Katılımcı: Aysun Bal
Tarih: 06.02.2018
Kitap: Cemile
Tema: Aşk, savaş, ihanet, özlem, başkaldırı
Konu: Aşk mı yoksa ihanet etme duygusu mu daha ağır; özlem duymak mı yoksa
yola taş koymadan uzaktan sevmek mi daha kolay sorularına gönderim.

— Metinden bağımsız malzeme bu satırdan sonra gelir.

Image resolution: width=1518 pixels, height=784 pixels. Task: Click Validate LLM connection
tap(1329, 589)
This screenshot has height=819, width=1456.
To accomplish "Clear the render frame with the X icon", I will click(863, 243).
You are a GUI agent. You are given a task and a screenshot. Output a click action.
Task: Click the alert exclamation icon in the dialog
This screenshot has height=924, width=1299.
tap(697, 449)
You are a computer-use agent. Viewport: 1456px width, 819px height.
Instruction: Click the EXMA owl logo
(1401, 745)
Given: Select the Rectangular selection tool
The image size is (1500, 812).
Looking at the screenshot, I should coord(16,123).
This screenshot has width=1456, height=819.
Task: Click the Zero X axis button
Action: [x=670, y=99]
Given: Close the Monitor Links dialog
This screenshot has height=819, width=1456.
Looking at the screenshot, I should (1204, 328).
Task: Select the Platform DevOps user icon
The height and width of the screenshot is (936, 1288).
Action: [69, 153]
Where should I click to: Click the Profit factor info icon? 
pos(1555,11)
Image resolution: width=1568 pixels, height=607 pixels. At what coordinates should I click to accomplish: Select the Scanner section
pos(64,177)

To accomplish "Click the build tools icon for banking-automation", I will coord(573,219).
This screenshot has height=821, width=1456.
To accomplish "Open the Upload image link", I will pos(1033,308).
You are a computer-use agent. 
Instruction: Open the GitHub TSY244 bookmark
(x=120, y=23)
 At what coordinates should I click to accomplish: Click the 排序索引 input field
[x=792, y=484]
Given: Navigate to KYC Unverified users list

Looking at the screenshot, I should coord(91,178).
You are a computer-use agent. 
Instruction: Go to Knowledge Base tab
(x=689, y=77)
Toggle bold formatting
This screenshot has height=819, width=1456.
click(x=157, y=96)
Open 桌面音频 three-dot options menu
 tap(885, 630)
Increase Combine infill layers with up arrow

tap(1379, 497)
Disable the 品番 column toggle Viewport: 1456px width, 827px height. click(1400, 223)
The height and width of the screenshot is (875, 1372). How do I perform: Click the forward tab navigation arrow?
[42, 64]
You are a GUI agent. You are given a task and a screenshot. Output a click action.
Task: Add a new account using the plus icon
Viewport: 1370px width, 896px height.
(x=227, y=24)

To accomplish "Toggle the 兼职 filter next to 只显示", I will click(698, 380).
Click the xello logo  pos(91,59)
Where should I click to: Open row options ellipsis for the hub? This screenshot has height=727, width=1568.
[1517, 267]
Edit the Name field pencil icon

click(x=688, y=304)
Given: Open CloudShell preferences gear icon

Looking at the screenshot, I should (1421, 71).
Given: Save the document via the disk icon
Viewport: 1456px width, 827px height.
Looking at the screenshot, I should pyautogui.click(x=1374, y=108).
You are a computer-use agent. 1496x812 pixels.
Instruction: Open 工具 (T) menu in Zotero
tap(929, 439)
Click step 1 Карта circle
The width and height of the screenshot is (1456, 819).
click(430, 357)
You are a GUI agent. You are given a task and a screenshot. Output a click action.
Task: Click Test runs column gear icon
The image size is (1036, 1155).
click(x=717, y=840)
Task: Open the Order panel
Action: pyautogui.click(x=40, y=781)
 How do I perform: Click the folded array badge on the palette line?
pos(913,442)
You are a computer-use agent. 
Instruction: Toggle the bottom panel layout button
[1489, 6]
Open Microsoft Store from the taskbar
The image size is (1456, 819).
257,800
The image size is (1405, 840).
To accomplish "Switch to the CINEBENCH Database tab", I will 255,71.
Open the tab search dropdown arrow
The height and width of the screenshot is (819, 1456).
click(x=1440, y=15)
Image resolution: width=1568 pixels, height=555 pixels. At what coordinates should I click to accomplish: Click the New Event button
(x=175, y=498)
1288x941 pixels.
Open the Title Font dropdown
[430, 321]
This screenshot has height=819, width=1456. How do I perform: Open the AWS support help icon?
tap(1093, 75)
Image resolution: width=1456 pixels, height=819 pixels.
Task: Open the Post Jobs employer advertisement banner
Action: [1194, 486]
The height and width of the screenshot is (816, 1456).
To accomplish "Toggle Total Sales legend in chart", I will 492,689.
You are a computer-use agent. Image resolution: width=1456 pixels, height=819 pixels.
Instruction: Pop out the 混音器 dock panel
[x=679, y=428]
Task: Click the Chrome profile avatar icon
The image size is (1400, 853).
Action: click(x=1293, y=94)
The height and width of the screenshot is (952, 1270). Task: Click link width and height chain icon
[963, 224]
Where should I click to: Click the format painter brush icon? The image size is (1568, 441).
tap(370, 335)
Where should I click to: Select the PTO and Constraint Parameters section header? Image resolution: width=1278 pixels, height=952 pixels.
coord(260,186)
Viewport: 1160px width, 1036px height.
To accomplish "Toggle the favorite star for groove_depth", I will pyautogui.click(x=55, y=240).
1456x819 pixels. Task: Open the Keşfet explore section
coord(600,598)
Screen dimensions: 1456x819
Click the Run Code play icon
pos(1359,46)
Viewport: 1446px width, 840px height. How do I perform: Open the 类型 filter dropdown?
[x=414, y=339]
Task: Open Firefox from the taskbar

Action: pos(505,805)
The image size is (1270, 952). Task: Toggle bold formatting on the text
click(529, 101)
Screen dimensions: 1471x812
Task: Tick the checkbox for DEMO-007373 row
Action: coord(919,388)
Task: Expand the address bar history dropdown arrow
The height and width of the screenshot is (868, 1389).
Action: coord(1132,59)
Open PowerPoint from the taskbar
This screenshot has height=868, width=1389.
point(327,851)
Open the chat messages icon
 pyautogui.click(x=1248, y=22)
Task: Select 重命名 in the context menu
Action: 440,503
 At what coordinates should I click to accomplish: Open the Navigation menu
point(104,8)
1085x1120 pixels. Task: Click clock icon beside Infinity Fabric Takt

Anlatım: Yazar anlatmıyor adeta yaşatıyor.
Çağrışım:
Aytmatov, kitaplarında
kadınlara ayrı bir değer verir, ön planda tutar. Olaylar onların etrafında
döner. Onun kitaplarında kadınlar güçlüdür, sarsılmazdır; tıpkı Toprak Ana’daki
gibi...
Aytmatov, Sovyet
toplumunda savaş döneminde geride kalan kadınların işinin hiç kolay olmadığını,
en az erkekler kadar çalıştıklarını, yıprandıklarını çeşitli anlatılarında
ortaya koyuyor. Üstelik bunu, çarpıcı biçimde, olayların içinde yaşadığımızı
hissetmemizi sağlayarak gerçekleştiriyor. Öyle ki eşi askere gitmiş olan
kahramanımız Cemile de geride erkek olmadığı için at arabası kullanmak, tahıl
ürünlerini ambara götürmek zorundadır. Bu işi istemeden üstlense de burada
savaştan dönmüş Daniyar'la tanışması tüm hayatındaki dengeleri altüst
edecektir.
Kayınbiraderi
Salih, ona ambar ve değirmen işlerinde yardım etmekte, göz kulak olmaktadır.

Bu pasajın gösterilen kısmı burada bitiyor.